This is what precious looks like...when it's napping in your arms.
If you've been following this blog for any amount of time, you've probably noticed that parenting has been a catch and release battle over here. I get on a routine/method/thiswayisgoingtowork high and then when lifegetsbusy/Babywon'ttaketoit/itdoesn'twork I crash a little. Don't get me wrong, being a Momma in general has been incredible! I love each and every {though perhaps not every minute of the} day! But I have had to let go of some of my preferences for the sake of baby's greater good i.e. trying to force him into routines that he wasn't ready for.
So, after just over six months, I felt like we were ready for some change. I found myself, both of us really, just floating around during the day, holding him during all of his naps, and just basically not feeling...steady...or purposeful. {It should be noted here that I am aware that this is the preferred method of absolutely awesome people, and in no way am I trying to suggest that routine is for everybody - just definitely for us. I knew you'd understand} Since he's a big(ger) boy now, I finally got my wish and implemented a little structure into our day. Because, besides the fact that I'm a person who craves order, I felt it was really good for him too. To have a general peace in his little baby mind that he will eat again, he will sleep again, there's no need to get out of control because he knows {in a very primitive baby way} that his needs will be met right around the same time everyday. Plus, with him napping like a big boy in his crib, I can get more of my work done while he sleeps, leaving me more undivided attention for him while he is awake.

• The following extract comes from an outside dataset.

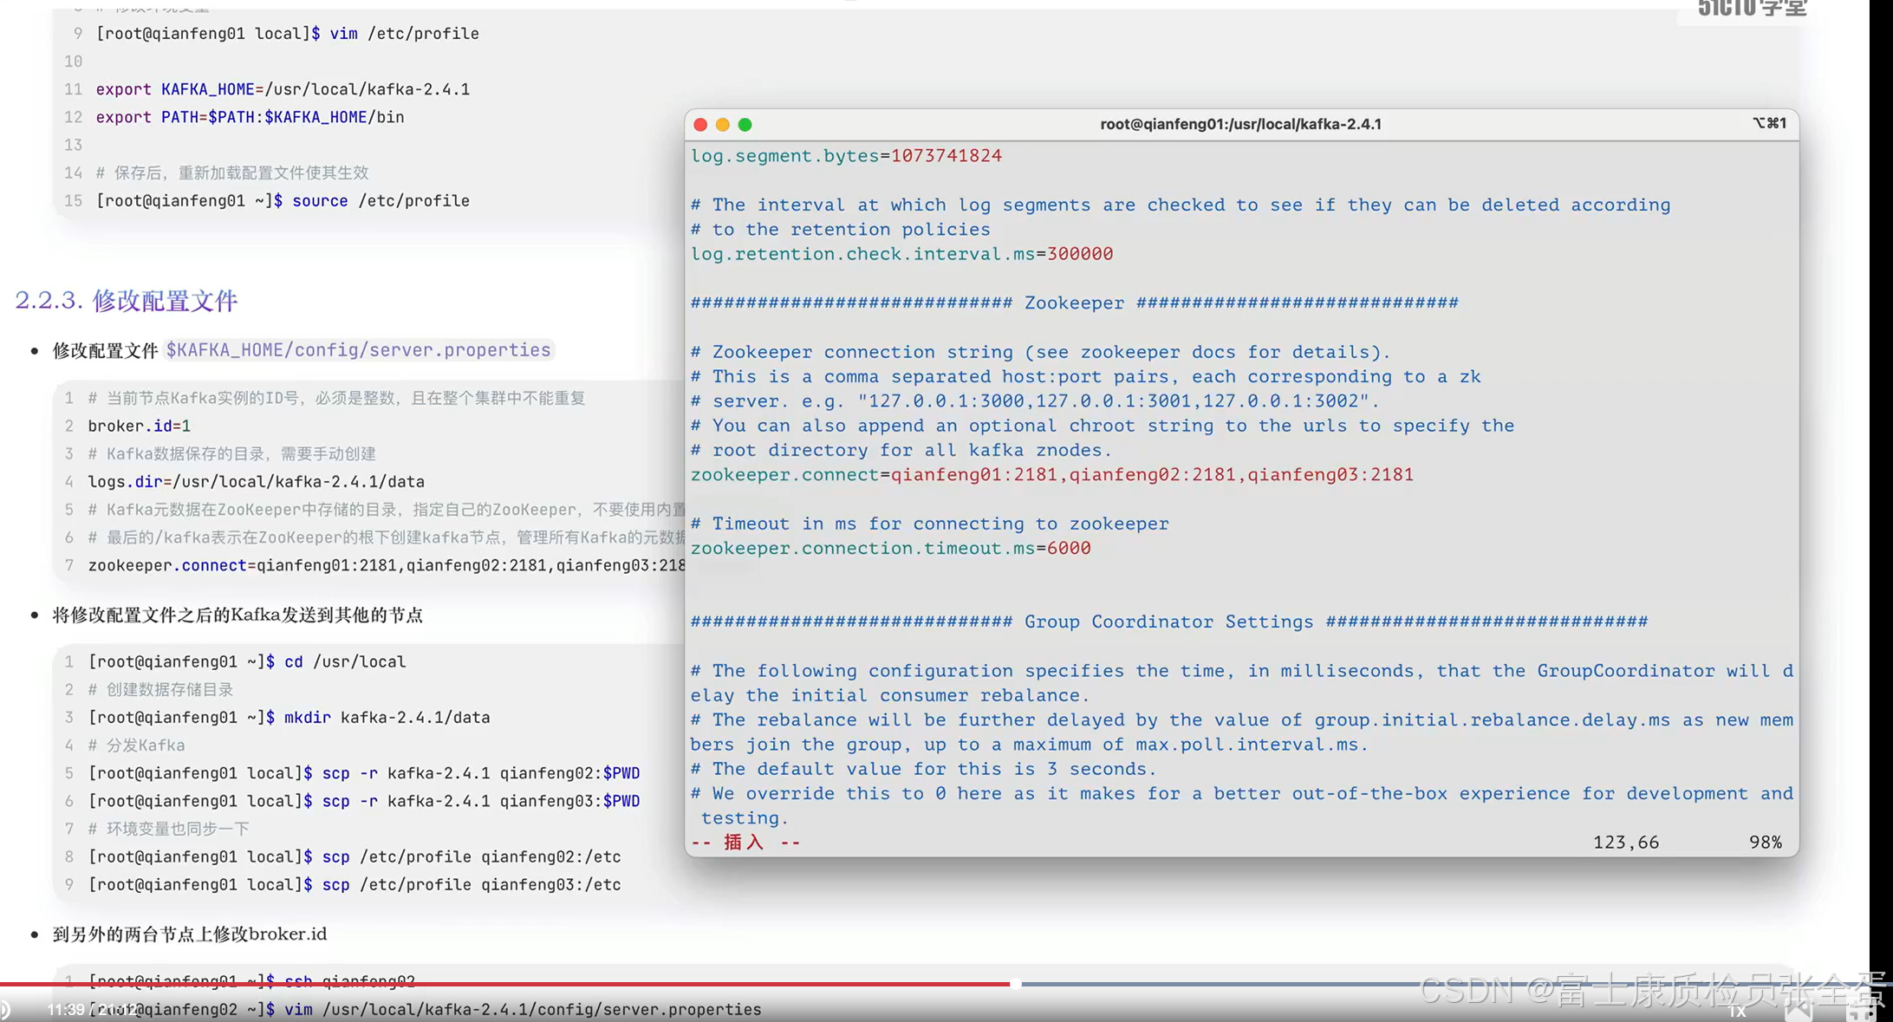This screenshot has height=1022, width=1893.
Task: Open the 1x playback speed selector
Action: tap(1736, 1011)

And guess what - it worked like {almost} clockwork! For a grand total of 3 days. On that third day, in a conversation with a {completely wonderful} friend of mine, I made that stereotypical mistake of celebrating this little victory. Then, when the next day, Baby woke up at a different time of the morning, didn't nap as long as usual, needed to be held to nap at all in the afternoon, there was a tempting little, nasty thought in the back of my mind. I jinxed it.
And then the Truth smacked me and my little superstitious self right in the face. Really? You now have some kind of cosmic power to alter reality? You, a little human being, have charted the course of this day simply by sharing, and being excited about, your story? Riiiight.
And then it just snowballed. Because I realized that not only did I have no part in the day that didn't go as planned - I had very little to do with the days that did! True, I charted and upheld and trained and basically did my part, but it was only by the grace of God, blessing those efforts, that anything came of them at all. Silly Lucy.
There are no such things as jinxes. There are simply days that don't go in the same nice order that all the other days do. There are stuffy noses and new teeth, and sometimes there are days when a fella just needs to be cuddled by his Momma. And you know what, it was basically awesome, in it's own snugly way.
So this morning, I challenge us all to free ourselves from "worldly wisdom," and rest in the amazing sovereignty of our Sweet Lord. Isn't he amazing?!? Whew, so incredibly glad for {yet another} reminder that I am not in control. Maybe I'll get it...someday.